Nowy radny od dziś sprawuje mandat w Radzie Powiatu Ostrowieckiego. Marcin Jabłoński złożył ślubowanie i po raz pierwszy wziął udział w obradach.
Jak mówi, cieszy się, że będzie mógł współdecydować o ważnych sprawach dla powiatu i jego mieszkańców, choć obawia się osamotnienia w radzie. Od samego początku zapowiadał, że będzie radnym niezależnym. Nie ma zamiaru wiązać się z żadnym obozem w radzie, a więc nie wstąpi do klubu popierającego Jarosława Górczyńskiego, który ma większość, ani do klubu Prawa i Sprawiedliwości.
– Dość ciężko będzie mi forsować moje plany i zamierzenia, ale mam nadzieję, że znajdę jakąś platformę współpracę z radnymi z jednej i drugiej strony – mówi Marcin Jabłoński.
Radny nie podaje jednak konkretnych przykładów działań, które chciałby podjąć w tej kadencji, ale deklaruje, że pomysły wkrótce się pojawią. Zapowiedział pracę w komisjach: rewizyjnej, infrastruktury i rozwoju oraz zdrowia.
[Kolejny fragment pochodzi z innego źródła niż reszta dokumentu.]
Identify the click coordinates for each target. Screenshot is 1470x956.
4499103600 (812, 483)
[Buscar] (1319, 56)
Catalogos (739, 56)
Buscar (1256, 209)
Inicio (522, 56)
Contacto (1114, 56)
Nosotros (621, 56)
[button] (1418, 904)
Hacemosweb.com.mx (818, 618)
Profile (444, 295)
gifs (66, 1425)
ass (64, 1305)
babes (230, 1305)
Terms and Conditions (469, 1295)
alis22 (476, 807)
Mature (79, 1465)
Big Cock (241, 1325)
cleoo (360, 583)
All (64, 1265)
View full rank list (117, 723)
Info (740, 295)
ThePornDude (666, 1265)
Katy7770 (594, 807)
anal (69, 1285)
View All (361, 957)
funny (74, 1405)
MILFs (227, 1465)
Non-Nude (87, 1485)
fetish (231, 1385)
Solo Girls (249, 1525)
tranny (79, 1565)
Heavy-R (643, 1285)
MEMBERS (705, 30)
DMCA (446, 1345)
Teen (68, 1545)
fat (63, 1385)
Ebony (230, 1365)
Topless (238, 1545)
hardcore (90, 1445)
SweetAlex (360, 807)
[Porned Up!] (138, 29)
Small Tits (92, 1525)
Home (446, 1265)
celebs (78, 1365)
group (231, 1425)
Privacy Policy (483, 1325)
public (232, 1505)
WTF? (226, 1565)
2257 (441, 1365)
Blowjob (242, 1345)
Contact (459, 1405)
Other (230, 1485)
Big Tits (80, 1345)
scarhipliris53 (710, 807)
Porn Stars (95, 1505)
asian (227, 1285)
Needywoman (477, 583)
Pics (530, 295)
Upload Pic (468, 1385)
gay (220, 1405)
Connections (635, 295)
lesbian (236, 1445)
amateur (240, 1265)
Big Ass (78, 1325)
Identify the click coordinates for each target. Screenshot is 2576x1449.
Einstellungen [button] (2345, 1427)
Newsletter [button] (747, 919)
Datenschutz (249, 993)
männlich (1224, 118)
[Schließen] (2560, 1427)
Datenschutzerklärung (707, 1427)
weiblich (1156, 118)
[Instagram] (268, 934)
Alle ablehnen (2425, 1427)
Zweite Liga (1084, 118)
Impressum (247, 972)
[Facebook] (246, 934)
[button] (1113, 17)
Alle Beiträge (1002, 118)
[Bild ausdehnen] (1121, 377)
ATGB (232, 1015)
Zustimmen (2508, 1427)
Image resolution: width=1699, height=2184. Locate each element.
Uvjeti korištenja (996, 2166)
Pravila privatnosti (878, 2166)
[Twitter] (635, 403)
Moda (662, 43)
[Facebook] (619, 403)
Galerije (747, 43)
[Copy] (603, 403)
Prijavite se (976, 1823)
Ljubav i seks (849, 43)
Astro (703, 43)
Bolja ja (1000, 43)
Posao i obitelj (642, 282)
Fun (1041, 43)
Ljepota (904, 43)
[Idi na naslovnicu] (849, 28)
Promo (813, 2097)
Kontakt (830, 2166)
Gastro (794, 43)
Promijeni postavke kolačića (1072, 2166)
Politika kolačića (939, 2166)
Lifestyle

W dzisiejszej debacie o stanie powiatu oraz głosowaniu nad absolutorium postanowił wstrzymać się od głosu.
– Po raz pierwszy jestem na tej sesji jako radny powiatowy. Nie było mi dane w 2019 roku obserwować tak dokładnie jak inni radni pracy zarządu czy starosty, więc moja ocena mogłaby być nierzetelna i krzywdząca – mówi Marcin Jabłoński.
Jak informowaliśmy, zmiana w radzie nastąpiła po śmierci radnego Roberta Minkiny. W okręgu nr 2, drugi wynik zdobył właśnie Marcin Jabłoński, na którego zagłosowało 276 osób.